Finding Las Vegas Home Financing

Finding the right method of financing your Las Vegas home is the key to being qualified to own one. Whether it be a loan from a lending company, cash from you bank account, or a property inherited from family you will likely need to pay a substantial amount to get in and you will need to look forward towards monthly payments and regular maintenance costs. The rewards come from having a place to hang your hat and a return in equity hopefully more than the investment. Most people will find themselves borrowing money to achieve their ownership dream.

IMPORTANCE - Ironically, a common reason real estate negotiations fall apart or escrows don't close is because of financing. Whether it be the home buyer being qualified or a loan officer who doesn't know that they are doing there is a strong possibility you will have some challenges with your financing. Be well prepared with your documentation as you proceed. Have your work stubs, bank statements, references, checkbook, etc. close at hand.

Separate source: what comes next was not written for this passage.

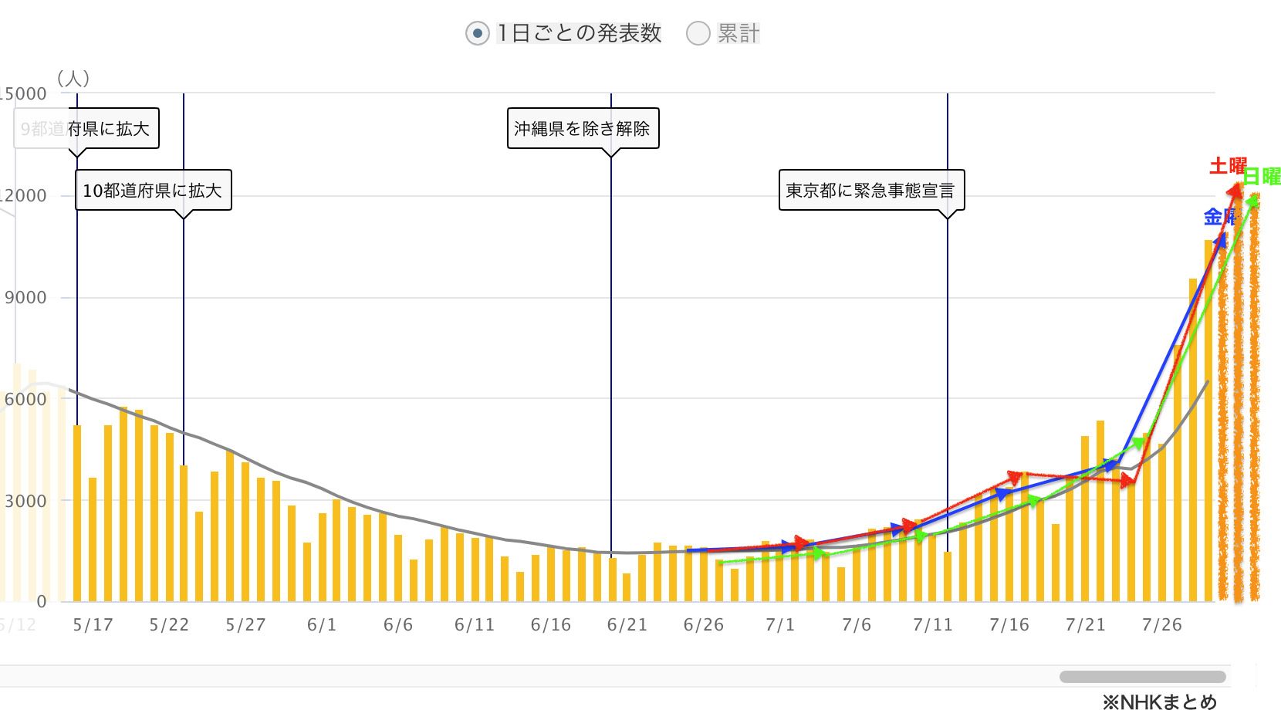Click the 6/1 date axis label
The height and width of the screenshot is (727, 1281).
[x=322, y=625]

SELECTING the RIGHT Las Vegas LOAN OFFICER - If you select the right loan officer you are more than half way there. He/she will be essential in finding the right program, packaging the loan, and explaining the processes or setting up a plan to help you get your credit in line or your down payment. Ask around for referrals. It is typical for people to have a GREAT experience or a HORRIBLE experience with their loan officer. People who own homes will readily talk about the loan officer they used. Get the contact information for multiple and call them. Interview them over the phone or visit them and interview them in person. Determine what guarantees they may offer.

Determine EXACTLY what their fees are. There are all sorts of fees tucked in here and there and they are often negotiable. Keep in mind a qualified loan officer is worth his commission. However, don't get taken. You may end up paying for it for a long time.

Once the interview is over call him/her out of the clear blue to see if he/she returns a call every time. How long does it take to get a call back and how valuable is the information. Call them back again in a few minutes and see if they treat you well. The period of escrow is nearly always a high stress time. Make sure you have the right financing teammate. Consider a backup option. If you primary officer can't get it done and you are going to fall out of escrow having a backup may save a lot of time and perhaps money.

CREDIT - The number of today's home loans has established a need for lenders to have a scale to help them decide who gets money and who doesn't. Since they are often not the "home town banker" they don't know who they are lending money to so they require a history to judge upon. This is where the credit score and history come in to play. Most lenders set benchmarks. Individuals who have a score higher than those benchmarks are considered credit worthy. Since it costs money to borrow money, credit scores also determine how much individuals must pay over time for the use of the funds. Take steps to improve or maintain your credit. You will pay less in the long run. The government provides an annual view into your credit history.

CREDIT BUREAUS - There are three main credit bureaus.


EARNEST MONEY - An earnest payment (sometimes called earnest money or simply earnest) is when a buyer gives something of value (money or otherwise) to a seller at the time an agreement is made and it is accepted by the seller as an indication that the agreement is complete. For the gift to be earnest it must be given outright by the buyer to the seller with no intention of ever getting it back.

Typically, if the offer is accepted, the earnest is kept by the seller and subtracted from the purchase price, or is kept in escrow until closing, when it is applied to the buyer's portion of the remaining costs. If the offer is rejected, the earnest money is usually returned. If the buyer retracts the offer, the earnest is forfeited. (Source)

DOWN PAYMENT - The down payment is typically independent of the Earnest Money Deposit. It is used to pay for the home so that a purchaser doesn't have to make payments on that portion of the value. The amount of required down payment depends on the lender requirements. A borrower's credit score and ability to pay, based on the lender's judgment, determines the amount that must be put down. This way, if the purchaser defaults on the loan the lender will have some equity to claim. There are loans at 100%, meaning a borrower doesn't put any money down accept for closing costs and the lender loans money equal to the purchase price. In this case the lender is confident in the borrower's ability to pay. Most home buyers will put down 5, 10, 15 or 20% to ease the burden of monthly payments and to keep the equity tied up in real estate. Most lenders require a down payment of 5-10% based on credit. The key is to work it out with a great lender.